Auch in der Bevölkerung sind die Leute angesehener, die sich nicht Wissen aneignen, sondern Reichtum anhäufen. Hat denn auch nicht die Bevölkerung 2014 einen Recep Tayyip Erdoğan, der keine Fremdsprachen spricht, einem Ekmeleddin İhsanoğlu bevorzugt, der gebildet und polyglott war, also viele Fremdsprachen beherrscht? Hat denn nicht Reza Zarrab, der nie studiert hat, bei der Korruptionsaffäre vom Dezember 2013 mehr Gewicht gehabt als all die studierten Staatsanwälte und Richter?

Nein, der Herr Rektor hat schon recht. Er drückt eine allgemeine Haltung im konservativen Bevölkerungssegment der türkischen Gesellschaft aus, das Intellektuelle immer als verwestlicht und den eigenen Werten entfremdet empfand. Für sie sind die Intellektuellen mit ihren Zwischentönen, Bedenken und  ihrem Empathiequatsch einfach nur Störenfriede.

Man muss an dieser Stelle aber auch dem Staat berechtigte Vorwürfe machen. Die Misere ist zum größten Teil hausgemacht. Wieso leistet sich das Land eigentlich ein Nationales Bildungsministerium? Muss man die Sache durch staatliche Programme noch verschlimmern? Am Anfang der türkischen Republik, im Jahr 1927, wurde noch eine stolze Analphabetenrate von 89,5 Prozent festgestellt. Seitdem sank diese Rate – auch verschuldet durch falsche staatliche Bildungspolitik – auf 15 Prozent. Mit anderen Worten:  Heute können 85 Prozent der Türken lesen und schreiben und noch mehr. Sie gehören also zur problematischen Schicht.

Wenn keine Kehrtwende stattfindet, wird es noch schlimmer kommen: Wie soll dann die Türkei die ’Kabuler Kriterien’ erreichen? Wie soll das Land in Sachen Unrechtsstaatlichkeit und Gleichberechtigung von Mann und Männern mit seinen östlichen und südlichen Nachbarn Schritt halten? Man kann von Glück reden, dass die Saudis und Kataris die Türkei noch als mehr oder weniger gleichberechtigten Partner auf Augenhöhe akzeptieren. Den Taliban in Afghanistan aber wird das definitiv nicht reichen.

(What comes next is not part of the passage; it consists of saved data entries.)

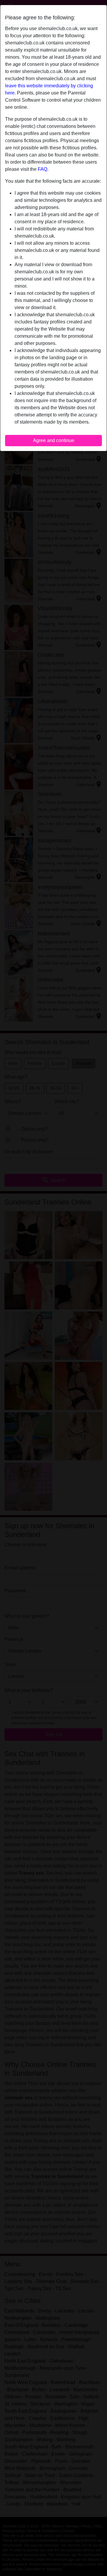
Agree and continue (53, 440)
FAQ (42, 169)
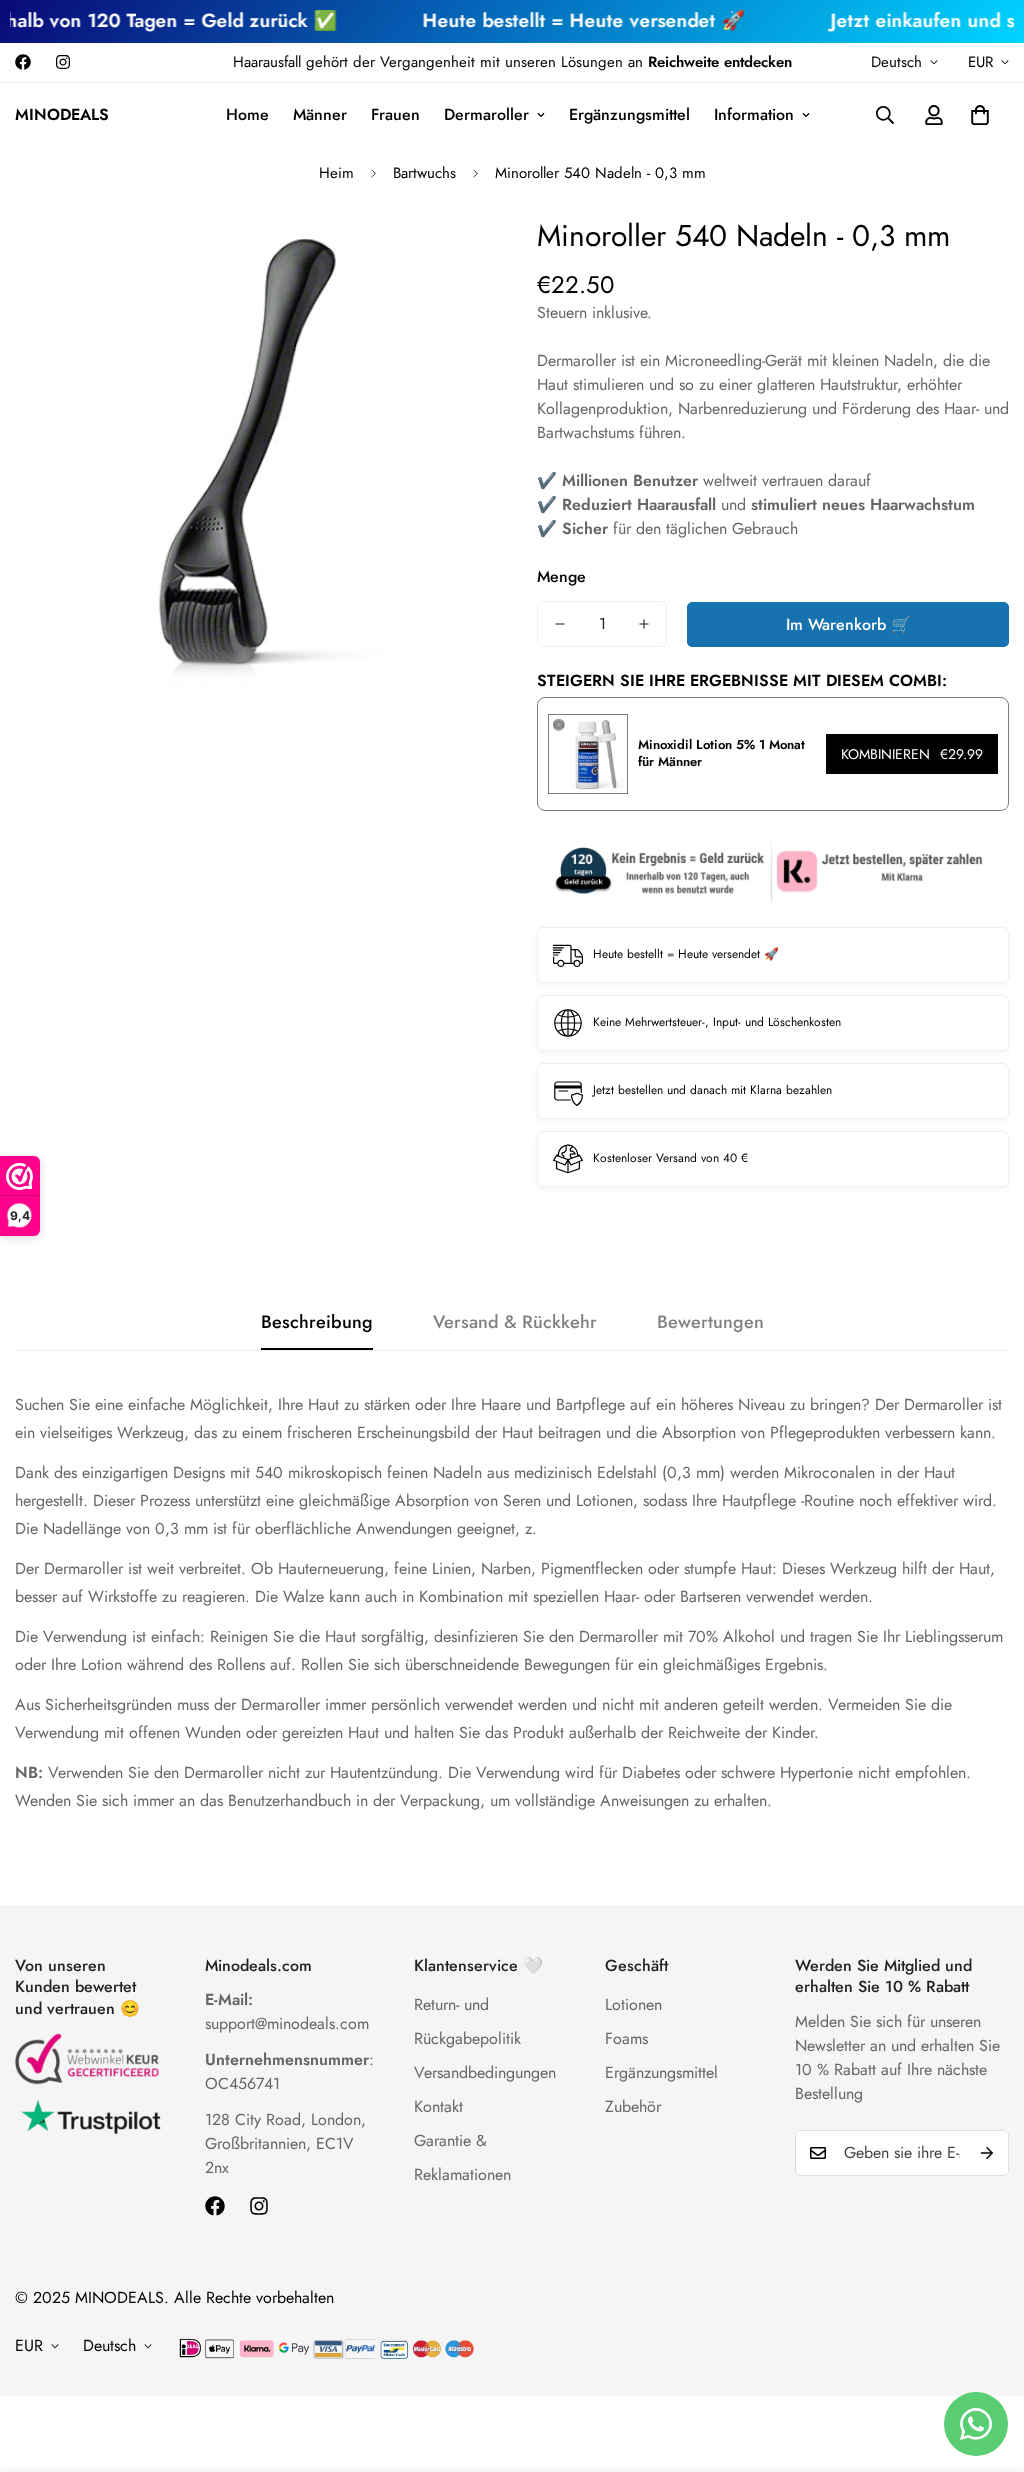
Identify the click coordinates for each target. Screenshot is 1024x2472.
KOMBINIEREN (912, 754)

Nein, der Professor hat schon recht. Trotzdem hat die Sache einen Haken: Wieso muss diese Erkenntnis von einem Professor ausgedrückt werden? Er selber gehört ja zur problematischen Bildungsschicht. Wie soll man einem Professor, der zudem zum stellvertretenden Rektor aufgestiegen ist, Glauben schenken?

Es wäre passender gewesen, wenn diese Erkenntnis von einer türkischen Historikerin M.A.Gd. (mit anatolischem Grundschuldiplom) der Alten, Mittleren, Neuen und Neuesten Geschichte mit dem Spezialgebiet Harem verbreitet worden wäre.